Increase Employee Engagement
It might seem strange to suggest that automation can somehow improve human contributions to workflows, but it’s true. When you automate some or all of the most repetitive workflow tasks, you make room for humans to work more creatively with more inspiration.
Here’s the crux; employees need to feel useful, needed, and successful in their roles. If all they do is handle the same repetitive tasks every single day, they become just another cog in the machine. Workflows that are largely made up of these repetitive tasks worsen that perception, leaving employees uninspired, devalued, and unable to work “outside the box” or be creative.
Assigning repetitive manual tasks to an application (rather than a person) creates an incredible amount of freedom. As employees begin to feel that they contribute more to the business than just button-clicking, loyalty and motivation improves. Humans work better, machines work faster, and the entire process just feels more cohesive and efficient from start to finish.

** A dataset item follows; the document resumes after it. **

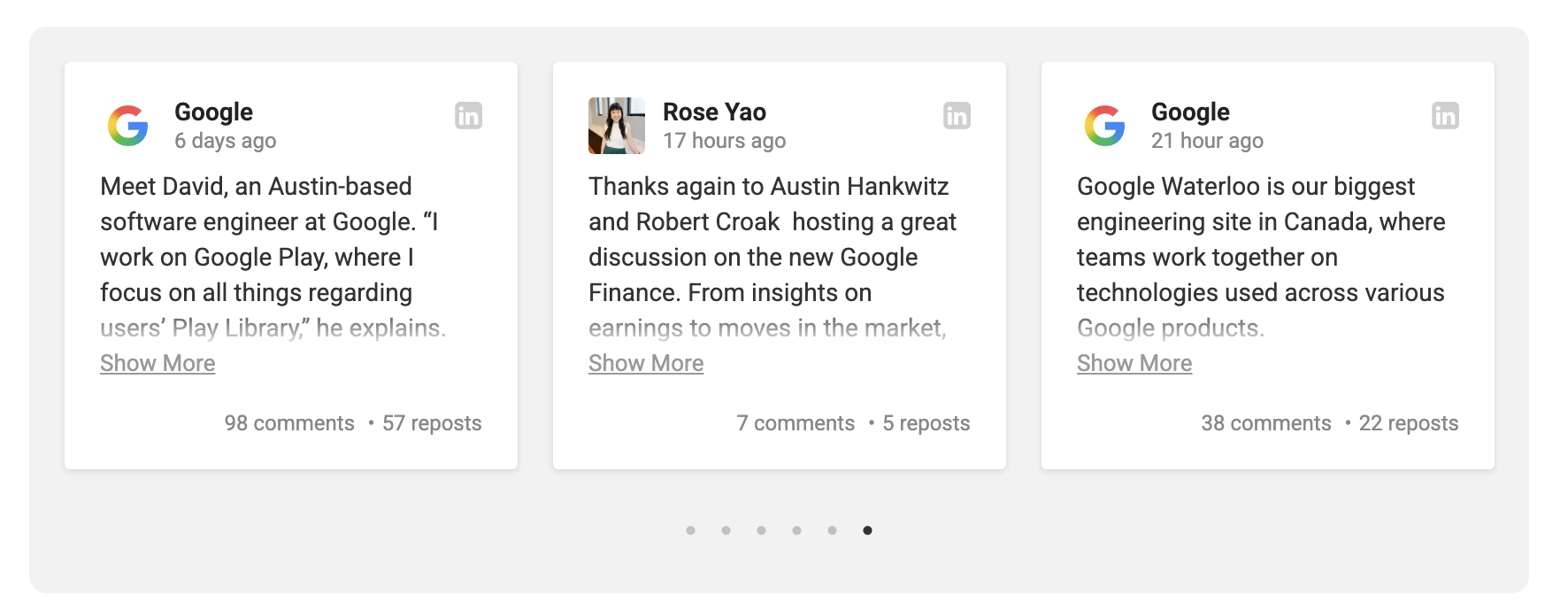Expand Rose Yao's post with Show More
The image size is (1568, 611).
[646, 363]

Overall, this is about employee engagement. When employees feel more engaged, they are more likely to feel motivated to succeed or go “over and above.” In workflows that contain both AI-driven and human-driven tasks, that can significantly improve the workflow efficiency from both ends of the spectrum.
Integrated Resource Allocation
Resource allocation is one of the biggest workflow quandaries businesses face every single day. Knowing when and where to allocate your resources (human, machine, or otherwise) is the key to creating highly efficient workflows that don’t result in overspending or overexertion. In an ideal world, every department or workflow is allocated just the right amount of resources at the right time (without any waste).
Unfortunately, many businesses still rely on more bulky processes for resource allocation, including paper tracking or cumbersome spreadsheets. These methods take up a significant amount of time, cost you money in wasted human resources, and may even increase the risk of errors in allocation.
Here’s the good news: automation just happens to be incredibly proficient at handling resource allocation needs. More advanced automation processes and platforms use highly-advanced AIs to monitor, filter, clean, interpret, and analyze big data from each of your workflows, identifying where redundancies or missing resources exist. This includes inventories, resource utilization records, schedules, task records, and business reports.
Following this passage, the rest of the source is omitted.